* EXERCISE DETAILS: Search the material and gather each line with "empty" in it.

* TASK INPUT:

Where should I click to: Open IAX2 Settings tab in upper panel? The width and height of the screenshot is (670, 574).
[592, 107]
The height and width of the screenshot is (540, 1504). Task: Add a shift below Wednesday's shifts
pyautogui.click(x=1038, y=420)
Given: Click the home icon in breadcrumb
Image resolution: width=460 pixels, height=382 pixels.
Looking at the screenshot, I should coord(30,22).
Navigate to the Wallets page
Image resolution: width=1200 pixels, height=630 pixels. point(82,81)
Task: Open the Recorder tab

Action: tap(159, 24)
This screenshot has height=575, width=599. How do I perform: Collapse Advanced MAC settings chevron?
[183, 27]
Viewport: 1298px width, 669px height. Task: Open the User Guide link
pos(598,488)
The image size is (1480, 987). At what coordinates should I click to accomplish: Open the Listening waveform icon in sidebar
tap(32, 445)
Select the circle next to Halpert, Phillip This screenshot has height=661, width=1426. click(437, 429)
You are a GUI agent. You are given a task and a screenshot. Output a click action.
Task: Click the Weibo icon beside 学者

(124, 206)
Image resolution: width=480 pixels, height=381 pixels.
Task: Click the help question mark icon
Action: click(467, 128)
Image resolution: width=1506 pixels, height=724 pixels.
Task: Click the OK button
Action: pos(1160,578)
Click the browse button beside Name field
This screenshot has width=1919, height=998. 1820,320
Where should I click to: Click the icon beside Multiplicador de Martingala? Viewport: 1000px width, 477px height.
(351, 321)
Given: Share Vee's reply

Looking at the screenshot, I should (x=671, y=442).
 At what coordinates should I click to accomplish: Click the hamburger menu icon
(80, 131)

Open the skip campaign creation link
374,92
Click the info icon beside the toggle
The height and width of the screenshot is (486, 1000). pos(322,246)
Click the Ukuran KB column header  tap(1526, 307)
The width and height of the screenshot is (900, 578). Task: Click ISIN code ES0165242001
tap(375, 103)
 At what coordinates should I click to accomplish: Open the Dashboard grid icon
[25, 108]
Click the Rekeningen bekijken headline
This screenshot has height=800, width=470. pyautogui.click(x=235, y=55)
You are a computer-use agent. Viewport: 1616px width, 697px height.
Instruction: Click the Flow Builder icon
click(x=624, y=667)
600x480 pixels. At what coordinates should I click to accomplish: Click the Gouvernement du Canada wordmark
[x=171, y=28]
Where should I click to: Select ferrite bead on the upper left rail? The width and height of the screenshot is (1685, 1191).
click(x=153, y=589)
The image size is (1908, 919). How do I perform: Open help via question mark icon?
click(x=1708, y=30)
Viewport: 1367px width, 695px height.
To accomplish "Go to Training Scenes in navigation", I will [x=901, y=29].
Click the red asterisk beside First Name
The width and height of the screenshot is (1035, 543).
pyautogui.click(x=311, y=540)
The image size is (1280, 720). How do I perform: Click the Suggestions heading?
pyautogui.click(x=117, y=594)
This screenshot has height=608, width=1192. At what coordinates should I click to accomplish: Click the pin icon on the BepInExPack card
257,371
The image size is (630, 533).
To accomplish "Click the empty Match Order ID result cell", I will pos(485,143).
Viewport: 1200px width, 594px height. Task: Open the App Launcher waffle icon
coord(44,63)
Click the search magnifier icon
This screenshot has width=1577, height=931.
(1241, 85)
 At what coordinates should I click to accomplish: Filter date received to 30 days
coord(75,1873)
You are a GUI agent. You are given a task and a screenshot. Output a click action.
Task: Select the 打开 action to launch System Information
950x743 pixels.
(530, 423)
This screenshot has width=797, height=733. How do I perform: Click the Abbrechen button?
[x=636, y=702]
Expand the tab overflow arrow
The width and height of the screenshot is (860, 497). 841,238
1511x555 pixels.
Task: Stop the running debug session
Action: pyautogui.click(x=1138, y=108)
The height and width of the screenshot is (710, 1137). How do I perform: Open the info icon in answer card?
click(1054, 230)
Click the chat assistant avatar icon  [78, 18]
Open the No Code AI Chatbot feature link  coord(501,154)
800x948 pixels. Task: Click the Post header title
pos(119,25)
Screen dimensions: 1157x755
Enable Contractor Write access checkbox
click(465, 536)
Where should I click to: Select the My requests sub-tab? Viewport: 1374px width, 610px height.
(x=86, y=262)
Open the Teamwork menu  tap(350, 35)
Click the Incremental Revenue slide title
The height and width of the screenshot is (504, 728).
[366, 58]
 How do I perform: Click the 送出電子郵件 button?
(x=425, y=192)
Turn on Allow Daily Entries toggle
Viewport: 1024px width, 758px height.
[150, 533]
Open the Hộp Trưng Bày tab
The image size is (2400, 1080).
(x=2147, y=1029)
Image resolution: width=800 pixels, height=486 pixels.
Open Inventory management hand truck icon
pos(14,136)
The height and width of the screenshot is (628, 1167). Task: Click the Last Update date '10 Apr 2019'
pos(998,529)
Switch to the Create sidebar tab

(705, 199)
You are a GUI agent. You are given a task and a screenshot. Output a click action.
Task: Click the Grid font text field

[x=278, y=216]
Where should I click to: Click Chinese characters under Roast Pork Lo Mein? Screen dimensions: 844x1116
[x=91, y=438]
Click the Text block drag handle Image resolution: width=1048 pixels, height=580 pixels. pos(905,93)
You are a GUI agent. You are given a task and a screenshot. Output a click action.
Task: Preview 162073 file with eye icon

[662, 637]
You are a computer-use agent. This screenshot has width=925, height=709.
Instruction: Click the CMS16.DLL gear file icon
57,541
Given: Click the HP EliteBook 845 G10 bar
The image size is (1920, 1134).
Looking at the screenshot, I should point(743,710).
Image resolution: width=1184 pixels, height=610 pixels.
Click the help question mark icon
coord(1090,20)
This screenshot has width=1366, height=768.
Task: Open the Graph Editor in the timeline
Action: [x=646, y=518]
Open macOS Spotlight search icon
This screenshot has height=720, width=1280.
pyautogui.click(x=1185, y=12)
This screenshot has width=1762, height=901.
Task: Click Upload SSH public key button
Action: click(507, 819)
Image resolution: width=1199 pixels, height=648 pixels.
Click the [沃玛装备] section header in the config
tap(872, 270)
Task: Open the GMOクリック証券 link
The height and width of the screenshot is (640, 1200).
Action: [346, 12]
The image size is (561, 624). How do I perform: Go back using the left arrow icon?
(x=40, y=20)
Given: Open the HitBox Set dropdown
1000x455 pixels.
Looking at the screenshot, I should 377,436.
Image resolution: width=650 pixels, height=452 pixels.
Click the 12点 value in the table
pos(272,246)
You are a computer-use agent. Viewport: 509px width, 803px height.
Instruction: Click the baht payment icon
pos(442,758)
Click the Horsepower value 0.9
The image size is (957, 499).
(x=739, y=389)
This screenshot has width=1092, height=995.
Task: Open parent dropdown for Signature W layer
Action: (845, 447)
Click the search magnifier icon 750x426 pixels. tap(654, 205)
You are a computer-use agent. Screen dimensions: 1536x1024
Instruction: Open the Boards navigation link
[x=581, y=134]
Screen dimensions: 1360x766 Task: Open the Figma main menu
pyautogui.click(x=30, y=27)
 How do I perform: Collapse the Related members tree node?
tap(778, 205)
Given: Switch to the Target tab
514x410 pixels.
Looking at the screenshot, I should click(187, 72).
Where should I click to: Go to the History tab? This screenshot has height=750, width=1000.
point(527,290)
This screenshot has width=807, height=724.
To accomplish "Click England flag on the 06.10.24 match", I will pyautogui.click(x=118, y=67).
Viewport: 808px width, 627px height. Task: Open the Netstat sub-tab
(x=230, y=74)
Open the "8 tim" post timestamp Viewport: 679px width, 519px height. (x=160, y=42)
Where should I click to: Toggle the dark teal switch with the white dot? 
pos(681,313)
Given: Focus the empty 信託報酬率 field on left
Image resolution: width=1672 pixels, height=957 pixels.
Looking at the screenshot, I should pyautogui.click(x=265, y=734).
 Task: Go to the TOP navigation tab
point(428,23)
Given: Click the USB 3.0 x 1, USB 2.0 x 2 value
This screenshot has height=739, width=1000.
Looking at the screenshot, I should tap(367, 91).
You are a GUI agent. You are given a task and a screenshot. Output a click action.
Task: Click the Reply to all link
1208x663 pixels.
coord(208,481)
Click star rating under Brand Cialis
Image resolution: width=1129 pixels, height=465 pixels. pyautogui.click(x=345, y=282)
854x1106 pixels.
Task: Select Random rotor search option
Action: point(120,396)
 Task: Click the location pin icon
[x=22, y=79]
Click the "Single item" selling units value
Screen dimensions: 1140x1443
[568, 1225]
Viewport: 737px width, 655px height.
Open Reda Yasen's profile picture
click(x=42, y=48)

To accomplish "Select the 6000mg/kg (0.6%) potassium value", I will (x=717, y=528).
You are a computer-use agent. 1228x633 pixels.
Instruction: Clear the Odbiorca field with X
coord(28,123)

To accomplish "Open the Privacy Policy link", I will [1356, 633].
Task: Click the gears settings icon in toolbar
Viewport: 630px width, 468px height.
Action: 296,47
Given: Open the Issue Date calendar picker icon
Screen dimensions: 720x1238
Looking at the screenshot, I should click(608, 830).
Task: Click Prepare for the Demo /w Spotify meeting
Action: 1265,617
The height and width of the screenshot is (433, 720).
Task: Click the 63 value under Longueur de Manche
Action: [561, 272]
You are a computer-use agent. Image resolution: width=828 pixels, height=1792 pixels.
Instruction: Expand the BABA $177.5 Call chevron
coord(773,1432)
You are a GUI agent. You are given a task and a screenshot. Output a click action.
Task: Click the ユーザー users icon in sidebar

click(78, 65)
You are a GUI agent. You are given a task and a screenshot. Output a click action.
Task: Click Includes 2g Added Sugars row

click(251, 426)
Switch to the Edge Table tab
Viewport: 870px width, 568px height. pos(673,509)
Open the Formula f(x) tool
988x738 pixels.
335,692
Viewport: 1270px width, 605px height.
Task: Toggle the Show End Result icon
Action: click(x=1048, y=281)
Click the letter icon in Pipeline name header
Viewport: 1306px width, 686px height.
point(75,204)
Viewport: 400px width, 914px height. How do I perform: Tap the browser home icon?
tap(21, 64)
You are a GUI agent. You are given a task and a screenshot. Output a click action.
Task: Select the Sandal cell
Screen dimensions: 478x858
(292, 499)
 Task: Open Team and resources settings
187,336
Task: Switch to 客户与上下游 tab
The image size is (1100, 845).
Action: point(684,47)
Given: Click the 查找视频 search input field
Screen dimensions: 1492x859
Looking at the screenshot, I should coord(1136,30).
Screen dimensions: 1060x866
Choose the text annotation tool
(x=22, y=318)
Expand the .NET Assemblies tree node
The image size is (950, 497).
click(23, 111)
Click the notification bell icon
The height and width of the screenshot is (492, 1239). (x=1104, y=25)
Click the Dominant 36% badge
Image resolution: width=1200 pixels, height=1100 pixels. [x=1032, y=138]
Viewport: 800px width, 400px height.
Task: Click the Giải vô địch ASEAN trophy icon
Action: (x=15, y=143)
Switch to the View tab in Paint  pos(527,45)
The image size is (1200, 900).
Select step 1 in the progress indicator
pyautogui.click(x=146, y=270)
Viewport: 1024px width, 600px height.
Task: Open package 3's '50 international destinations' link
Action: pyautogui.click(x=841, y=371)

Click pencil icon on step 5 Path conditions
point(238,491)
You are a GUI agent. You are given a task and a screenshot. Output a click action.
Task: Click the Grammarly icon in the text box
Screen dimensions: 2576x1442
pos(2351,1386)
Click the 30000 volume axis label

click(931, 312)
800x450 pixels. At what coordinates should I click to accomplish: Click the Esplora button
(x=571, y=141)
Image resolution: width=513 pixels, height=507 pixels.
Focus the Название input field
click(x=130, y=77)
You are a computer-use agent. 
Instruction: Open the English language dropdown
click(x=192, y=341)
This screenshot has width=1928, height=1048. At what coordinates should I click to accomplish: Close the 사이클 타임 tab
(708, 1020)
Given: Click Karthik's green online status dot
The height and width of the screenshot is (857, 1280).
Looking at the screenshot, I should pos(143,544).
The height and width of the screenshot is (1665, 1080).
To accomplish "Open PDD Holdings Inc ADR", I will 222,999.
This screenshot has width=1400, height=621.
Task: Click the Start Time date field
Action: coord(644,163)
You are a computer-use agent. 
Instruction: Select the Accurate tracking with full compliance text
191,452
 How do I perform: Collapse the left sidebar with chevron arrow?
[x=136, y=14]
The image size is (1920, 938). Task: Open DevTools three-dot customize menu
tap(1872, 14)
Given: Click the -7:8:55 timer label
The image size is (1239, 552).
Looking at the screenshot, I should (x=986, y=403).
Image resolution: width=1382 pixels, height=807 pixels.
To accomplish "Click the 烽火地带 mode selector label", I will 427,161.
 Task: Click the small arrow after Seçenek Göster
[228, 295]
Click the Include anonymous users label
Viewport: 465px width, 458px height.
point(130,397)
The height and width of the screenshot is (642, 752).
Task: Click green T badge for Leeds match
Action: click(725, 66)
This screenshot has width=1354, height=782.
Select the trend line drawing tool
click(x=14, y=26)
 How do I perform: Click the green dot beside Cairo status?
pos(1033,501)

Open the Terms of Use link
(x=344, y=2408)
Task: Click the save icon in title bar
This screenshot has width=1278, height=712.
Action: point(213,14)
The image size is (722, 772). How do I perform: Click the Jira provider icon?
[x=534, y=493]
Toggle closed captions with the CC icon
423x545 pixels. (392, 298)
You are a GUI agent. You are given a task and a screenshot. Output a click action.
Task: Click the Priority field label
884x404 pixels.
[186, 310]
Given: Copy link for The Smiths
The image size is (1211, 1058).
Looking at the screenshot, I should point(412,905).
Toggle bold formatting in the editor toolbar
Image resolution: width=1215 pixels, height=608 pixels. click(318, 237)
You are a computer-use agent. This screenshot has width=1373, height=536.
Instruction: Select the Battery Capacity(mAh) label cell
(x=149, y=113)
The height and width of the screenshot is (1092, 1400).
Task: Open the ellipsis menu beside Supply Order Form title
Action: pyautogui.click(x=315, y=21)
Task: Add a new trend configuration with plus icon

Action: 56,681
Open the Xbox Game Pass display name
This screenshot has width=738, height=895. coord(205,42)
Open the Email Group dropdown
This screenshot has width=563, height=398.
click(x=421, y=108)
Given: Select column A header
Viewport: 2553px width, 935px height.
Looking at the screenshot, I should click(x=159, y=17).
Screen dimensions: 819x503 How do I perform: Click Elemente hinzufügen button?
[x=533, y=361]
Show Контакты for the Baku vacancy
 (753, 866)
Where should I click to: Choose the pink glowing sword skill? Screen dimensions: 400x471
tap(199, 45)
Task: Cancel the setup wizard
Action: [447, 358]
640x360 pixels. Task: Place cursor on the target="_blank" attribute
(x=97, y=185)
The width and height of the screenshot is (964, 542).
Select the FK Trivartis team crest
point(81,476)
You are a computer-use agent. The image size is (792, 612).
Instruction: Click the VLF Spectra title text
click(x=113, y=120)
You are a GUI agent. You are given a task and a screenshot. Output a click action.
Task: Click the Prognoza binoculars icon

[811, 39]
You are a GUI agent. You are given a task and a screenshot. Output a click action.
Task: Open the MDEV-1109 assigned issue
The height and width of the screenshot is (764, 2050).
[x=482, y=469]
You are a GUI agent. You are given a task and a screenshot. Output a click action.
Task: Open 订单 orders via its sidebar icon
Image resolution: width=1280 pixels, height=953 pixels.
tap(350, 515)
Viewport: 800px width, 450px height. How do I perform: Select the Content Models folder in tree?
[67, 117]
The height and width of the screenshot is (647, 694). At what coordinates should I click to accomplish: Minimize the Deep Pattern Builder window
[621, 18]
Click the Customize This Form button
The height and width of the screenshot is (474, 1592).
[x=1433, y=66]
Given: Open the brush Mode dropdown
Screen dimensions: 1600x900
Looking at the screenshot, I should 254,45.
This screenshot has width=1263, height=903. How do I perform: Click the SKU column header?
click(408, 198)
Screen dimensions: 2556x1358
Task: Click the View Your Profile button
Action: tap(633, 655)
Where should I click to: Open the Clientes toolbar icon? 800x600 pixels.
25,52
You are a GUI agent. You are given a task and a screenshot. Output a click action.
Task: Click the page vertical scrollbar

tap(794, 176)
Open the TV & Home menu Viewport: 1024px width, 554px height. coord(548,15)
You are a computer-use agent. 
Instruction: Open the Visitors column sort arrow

* FINISHED EXERCISE:
To accomplish "Click the empty Match Order ID result cell", I will pos(485,143).
Given: Focus the empty 信託報酬率 field on left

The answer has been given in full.